__INSTRUCTIONS TO FOLLOW__
Would you output the lines from the one containing "Screen dimensions: 548x975" through the final line of the entries, exactly and with pictures omitted?

__RECORDS FOR PROCESSING__
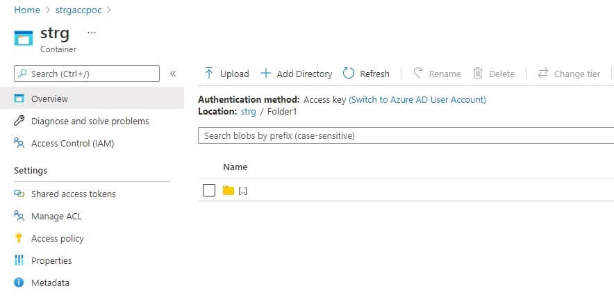Click the Refresh circular arrow icon
The height and width of the screenshot is (302, 614).
(349, 74)
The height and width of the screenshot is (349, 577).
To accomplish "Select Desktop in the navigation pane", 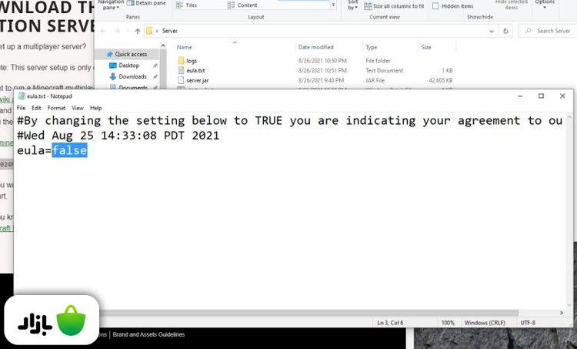I will 128,65.
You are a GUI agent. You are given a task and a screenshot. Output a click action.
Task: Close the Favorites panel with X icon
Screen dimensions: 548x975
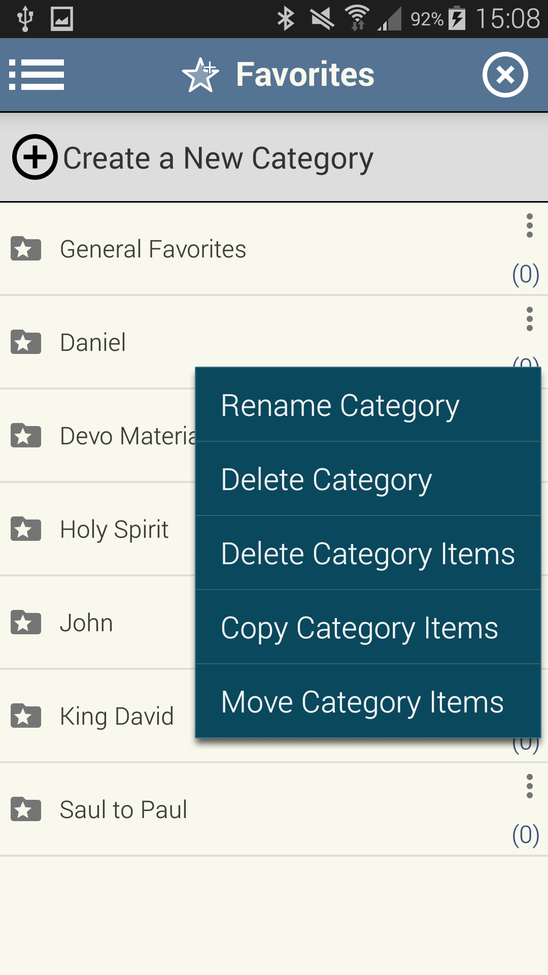[x=505, y=75]
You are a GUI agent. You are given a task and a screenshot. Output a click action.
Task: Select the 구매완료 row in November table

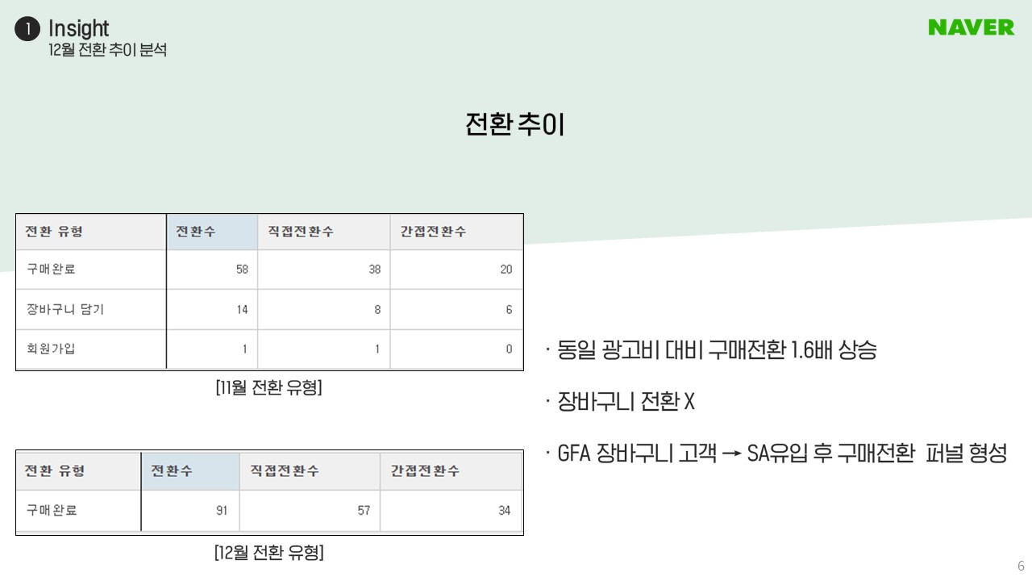[269, 270]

__OUTPUT FOR THIS TASK__
Screen dimensions: 548x975
[x=505, y=75]
You are a GUI agent. You are given a task and a screenshot. Output a click action.
Task: Select the 구매완료 row in November table

[269, 270]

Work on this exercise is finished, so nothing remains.